But one of my favourite tags happens to be offbeat! Taking its original inspiration from Sir Nils Olav III, this thread is looking for any far-fetched offbeat
stories lurking in the newspapers. It may not deserve its own post, but it deserves a wider audience!
Poop statue appears on the National Mall to ‘honor’ Jan. 6 rioters
With appropriately snarky plaque:
“This memorial honors the brave men and women who broke into the United States Capitol on January 6, 2021 to loot, urinate and defecate throughout those hallowed halls in order to overturn an election. President Trump celebrates these heroes of January 6th as ‘unbelievable patriots’ and ‘warriors.’ This monument stands as a testament to their daring sacrifice and lasting legacy.”
The title here was even better: “unauthorized shit-memorial appears near American congress”
Snarky.
Paddington Bear given UK passport by Home Office
Euronews – David Mouriquand – 22nd October 2024
I had to look up
mandarin
in this sense:Wow, that’s quite the term to be throwing about so casually! Does it not read as entirely racist????
He was speaking to the tabloid newspaper The Sun, and on seeing that phrase in his quote I presumed the newspaper had fed it to them. It's a very on-brand turn of phrase for their editorial style.
Oh, lovely. Thanks for the context!
From the newspaper that refers to scientists as 'boffins' and people in positions of power as 'big wigs'. 🙄
Is there like a good UK newspaper or two to follow from abroad? I feel like I only see tabloid news.
I'm left-leaning and have been reading The Guardian for a very long time now. I'll occasionally dip into The Independent, and read regional papers like the The Standard (for London-centric news) to catch headlines and bylines. The BBC is still reasonably good for facts but no flavour.
Thanks, i've read the Guardian and I think The Independent too. Wasn't sure if there was a big city paper that did decently so I'll check The Standard. I do listen to BBC's newscast (and RTE 1 and RNZ among others) in my news podcasts so I just like varying my sources.
I only just woke, but I think that this is potentially a case of cart before the horse. I believe that this usage of "Mandarin" predates it's usage as a descriptor of a Chinese language. The usage of the term Mandarin over something like "Putonghua" is probably where the racism really started.

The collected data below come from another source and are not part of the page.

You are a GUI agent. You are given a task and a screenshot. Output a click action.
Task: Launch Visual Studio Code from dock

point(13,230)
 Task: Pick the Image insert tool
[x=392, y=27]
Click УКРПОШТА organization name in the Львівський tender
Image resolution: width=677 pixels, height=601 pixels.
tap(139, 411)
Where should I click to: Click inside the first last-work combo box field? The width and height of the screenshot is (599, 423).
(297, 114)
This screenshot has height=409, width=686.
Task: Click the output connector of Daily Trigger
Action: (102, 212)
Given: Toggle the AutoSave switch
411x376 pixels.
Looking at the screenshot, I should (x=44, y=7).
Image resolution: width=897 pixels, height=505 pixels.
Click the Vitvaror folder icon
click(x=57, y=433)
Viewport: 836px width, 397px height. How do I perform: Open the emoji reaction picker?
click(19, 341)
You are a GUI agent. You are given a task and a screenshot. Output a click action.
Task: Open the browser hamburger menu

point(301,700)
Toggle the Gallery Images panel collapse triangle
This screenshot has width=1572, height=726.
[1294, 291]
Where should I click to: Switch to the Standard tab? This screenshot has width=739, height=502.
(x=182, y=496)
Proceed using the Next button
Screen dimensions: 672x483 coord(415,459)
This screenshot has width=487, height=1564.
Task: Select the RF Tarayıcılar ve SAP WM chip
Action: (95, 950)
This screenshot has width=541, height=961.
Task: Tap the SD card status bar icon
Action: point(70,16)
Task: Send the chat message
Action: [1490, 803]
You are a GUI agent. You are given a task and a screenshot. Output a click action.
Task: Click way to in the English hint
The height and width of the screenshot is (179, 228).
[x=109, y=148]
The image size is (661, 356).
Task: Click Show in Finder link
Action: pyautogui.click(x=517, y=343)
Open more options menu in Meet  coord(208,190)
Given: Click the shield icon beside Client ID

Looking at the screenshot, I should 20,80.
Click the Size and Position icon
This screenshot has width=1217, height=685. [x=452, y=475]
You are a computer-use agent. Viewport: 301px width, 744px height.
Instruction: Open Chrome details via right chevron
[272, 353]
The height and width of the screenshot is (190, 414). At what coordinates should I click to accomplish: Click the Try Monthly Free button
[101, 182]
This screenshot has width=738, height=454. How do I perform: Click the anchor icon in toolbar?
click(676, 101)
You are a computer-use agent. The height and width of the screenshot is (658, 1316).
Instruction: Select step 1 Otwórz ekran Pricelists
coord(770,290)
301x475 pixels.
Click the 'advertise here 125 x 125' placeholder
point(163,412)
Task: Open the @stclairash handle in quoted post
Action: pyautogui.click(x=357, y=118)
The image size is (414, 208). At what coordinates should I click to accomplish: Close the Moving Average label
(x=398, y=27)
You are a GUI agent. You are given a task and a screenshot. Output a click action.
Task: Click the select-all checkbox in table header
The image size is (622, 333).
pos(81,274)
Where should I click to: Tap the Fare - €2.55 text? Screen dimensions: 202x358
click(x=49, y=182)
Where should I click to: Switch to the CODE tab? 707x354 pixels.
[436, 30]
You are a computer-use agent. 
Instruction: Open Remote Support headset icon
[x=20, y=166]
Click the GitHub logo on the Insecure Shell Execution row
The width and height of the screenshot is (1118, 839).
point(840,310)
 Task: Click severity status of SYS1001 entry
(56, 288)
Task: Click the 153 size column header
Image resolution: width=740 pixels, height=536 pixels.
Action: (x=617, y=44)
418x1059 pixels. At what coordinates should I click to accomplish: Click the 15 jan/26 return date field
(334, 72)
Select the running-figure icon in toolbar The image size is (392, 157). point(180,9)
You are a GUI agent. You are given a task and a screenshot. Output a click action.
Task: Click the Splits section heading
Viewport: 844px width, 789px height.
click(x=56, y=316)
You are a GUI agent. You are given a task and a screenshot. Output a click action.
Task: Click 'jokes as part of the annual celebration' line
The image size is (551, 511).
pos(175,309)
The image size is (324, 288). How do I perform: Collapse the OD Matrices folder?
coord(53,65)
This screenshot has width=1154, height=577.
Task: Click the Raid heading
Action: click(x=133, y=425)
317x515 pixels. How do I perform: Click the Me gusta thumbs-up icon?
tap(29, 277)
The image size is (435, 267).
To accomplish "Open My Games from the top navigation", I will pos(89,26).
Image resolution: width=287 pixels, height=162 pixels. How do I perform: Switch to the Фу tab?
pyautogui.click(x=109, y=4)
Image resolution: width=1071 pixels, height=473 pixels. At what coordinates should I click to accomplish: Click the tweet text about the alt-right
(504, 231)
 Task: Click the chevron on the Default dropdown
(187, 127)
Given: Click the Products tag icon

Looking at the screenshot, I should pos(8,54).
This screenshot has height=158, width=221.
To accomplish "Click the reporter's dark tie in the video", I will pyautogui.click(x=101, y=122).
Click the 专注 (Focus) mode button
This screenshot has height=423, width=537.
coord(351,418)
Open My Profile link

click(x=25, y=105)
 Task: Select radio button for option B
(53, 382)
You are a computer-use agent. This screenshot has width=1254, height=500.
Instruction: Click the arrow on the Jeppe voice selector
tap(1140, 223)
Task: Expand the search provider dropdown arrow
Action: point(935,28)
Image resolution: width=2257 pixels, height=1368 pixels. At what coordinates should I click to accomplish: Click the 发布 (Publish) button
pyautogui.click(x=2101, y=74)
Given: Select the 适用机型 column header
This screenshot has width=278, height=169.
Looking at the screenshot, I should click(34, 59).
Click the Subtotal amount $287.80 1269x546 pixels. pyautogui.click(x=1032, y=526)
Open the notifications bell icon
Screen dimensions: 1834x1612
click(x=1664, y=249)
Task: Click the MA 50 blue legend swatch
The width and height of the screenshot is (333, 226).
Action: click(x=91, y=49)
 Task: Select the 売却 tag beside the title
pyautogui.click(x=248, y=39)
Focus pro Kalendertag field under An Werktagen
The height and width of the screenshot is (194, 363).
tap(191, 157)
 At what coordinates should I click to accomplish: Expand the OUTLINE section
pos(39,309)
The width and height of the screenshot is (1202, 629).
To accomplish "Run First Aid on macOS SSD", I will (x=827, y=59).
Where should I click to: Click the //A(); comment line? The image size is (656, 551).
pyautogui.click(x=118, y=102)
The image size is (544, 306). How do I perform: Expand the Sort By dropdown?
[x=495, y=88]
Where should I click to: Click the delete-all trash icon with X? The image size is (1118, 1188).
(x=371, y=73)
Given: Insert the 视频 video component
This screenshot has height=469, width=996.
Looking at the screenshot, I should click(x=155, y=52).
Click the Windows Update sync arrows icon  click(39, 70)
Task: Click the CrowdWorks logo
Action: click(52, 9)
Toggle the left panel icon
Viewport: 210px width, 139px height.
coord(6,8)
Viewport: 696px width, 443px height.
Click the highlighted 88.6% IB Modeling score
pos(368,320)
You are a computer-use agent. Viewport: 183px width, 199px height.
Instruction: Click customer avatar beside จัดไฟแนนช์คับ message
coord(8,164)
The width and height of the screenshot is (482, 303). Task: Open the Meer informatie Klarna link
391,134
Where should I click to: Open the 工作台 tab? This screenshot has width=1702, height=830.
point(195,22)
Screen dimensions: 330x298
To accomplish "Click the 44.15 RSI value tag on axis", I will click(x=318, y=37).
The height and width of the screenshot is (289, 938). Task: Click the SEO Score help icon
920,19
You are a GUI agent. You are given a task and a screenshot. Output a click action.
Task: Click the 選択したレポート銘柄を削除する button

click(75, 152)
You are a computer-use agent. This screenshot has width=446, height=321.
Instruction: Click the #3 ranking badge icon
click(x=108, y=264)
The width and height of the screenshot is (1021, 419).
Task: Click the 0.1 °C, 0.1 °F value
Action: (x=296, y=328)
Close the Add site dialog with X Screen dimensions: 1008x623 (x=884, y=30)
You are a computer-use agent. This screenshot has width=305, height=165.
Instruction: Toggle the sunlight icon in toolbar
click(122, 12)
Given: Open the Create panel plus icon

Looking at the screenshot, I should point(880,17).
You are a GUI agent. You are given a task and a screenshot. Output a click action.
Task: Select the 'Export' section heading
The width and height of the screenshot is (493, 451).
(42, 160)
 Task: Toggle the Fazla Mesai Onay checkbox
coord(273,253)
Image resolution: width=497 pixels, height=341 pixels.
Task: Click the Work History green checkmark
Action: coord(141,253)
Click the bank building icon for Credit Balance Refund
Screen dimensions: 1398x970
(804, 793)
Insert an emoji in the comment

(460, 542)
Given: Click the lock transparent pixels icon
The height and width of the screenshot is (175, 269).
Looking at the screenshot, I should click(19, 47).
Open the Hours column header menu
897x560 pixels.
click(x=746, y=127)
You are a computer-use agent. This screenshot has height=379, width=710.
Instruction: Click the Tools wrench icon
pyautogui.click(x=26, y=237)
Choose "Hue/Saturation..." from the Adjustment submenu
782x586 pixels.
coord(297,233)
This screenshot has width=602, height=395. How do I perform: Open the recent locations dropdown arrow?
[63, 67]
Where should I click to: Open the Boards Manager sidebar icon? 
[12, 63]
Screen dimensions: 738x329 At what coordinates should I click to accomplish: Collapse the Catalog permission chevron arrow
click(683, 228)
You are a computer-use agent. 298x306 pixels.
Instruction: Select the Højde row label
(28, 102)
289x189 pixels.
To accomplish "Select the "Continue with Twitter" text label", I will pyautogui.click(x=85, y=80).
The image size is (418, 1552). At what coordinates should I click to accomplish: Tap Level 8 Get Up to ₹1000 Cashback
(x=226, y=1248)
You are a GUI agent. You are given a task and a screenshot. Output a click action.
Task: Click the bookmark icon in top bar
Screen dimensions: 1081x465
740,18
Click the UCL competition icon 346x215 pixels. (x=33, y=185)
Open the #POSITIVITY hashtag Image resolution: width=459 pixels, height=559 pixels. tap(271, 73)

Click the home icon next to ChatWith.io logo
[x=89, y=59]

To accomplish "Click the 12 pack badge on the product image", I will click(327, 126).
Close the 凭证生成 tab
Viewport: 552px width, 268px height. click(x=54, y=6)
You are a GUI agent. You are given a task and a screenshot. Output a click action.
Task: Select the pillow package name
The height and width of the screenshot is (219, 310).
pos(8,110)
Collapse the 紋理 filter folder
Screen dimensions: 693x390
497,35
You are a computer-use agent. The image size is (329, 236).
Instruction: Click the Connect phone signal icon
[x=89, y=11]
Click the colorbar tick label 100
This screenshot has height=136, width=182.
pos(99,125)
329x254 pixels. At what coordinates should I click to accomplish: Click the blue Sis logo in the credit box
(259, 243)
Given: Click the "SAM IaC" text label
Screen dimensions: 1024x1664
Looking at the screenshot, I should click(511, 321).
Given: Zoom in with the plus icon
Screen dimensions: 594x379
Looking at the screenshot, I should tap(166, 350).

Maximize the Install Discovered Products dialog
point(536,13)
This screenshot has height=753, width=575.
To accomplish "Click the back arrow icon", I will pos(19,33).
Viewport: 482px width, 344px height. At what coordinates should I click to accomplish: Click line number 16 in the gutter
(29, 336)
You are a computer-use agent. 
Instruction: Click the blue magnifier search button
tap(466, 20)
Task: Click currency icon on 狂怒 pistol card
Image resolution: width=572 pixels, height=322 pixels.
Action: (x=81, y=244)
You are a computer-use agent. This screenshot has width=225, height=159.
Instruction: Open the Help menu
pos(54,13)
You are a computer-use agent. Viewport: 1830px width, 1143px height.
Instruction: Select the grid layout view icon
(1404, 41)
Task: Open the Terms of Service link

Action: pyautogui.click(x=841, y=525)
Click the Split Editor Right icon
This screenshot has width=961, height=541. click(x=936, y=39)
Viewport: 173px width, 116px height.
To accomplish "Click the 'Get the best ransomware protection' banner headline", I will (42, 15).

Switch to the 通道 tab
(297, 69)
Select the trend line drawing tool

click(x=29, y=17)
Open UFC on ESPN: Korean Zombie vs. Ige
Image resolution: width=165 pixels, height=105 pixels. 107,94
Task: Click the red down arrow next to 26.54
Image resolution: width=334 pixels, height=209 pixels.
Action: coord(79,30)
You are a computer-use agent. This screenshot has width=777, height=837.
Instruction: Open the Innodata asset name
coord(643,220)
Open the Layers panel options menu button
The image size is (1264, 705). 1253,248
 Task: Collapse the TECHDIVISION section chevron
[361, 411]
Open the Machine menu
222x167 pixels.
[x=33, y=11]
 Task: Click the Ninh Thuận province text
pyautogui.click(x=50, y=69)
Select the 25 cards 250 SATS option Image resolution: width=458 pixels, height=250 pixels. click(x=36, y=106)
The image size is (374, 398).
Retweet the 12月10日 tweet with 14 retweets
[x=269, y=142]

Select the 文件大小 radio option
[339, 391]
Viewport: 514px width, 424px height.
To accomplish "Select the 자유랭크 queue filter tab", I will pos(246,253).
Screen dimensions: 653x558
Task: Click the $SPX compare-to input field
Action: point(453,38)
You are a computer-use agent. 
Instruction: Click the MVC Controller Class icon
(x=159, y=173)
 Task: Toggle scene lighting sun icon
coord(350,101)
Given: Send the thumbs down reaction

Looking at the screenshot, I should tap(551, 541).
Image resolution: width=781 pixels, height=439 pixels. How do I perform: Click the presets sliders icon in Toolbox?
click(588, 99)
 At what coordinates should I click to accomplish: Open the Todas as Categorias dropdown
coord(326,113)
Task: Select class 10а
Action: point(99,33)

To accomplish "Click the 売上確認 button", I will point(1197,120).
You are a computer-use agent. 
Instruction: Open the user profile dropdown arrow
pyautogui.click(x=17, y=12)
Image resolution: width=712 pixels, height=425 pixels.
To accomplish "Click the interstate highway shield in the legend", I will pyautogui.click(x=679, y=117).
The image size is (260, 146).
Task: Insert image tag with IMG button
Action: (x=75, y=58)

That's not to say that this usage isn't intended to be inflammatory or offensive. But it's a perfectly cromulent word in this context.
wiki says that the Portuguese originated the term mandarin for Chinese officials and the language they spoke.
I do think the Mandarin language was the language of the mandarins though I'm not sure how far apart in time that was. But I haven't seen someone use it to describe anything but citrus in a very long time, maybe in an old SF book where they also use satrap or something?
The PineNote is finally nearly ready for preorder! https://pine64.org/2024/10/02/september_2024/
The PineNote is an open e-ink stylus tablet, and much like every other Pine64 device it's quite open and runs community Linux distros, but it's up to the community to write/support the drivers. The first PineNote batch was released in (IIRC) 2021, just for kernel/driver devs, but didn't get much community effort (it doesn't help that not a lot of people understand electrophoretic displays well), and Pine64 weren't willing to ship a second batch until they had a (community-made) fully-ish functioning stable system image to flash onto the device before shipping.
So, what does this mean: If you want a Linux e-ink tablet that you can actually note-take on, that's finally available. It's weirdly hard to find any Linux tablet with stylus support at all (no Android is not Linux, not in the ways that count), the best non-PineNote option is currently the Starlite Tablet, an x86 LCD Linux tablet which supports MPP styluses, and costs $1000+. The PineNote is going to cost less than half of that, won't require batteries for the stylus, and is half the weight (because it's not an entire frickin laptop sans the keyboard), plus realistically will have a longer battery life once all the kernel stuff is ironed out (because it's ARM).
Wrong thread?
This is for news that doesn't deserve its own post, right? I mean cmon, "finally nearly ready for preorder"?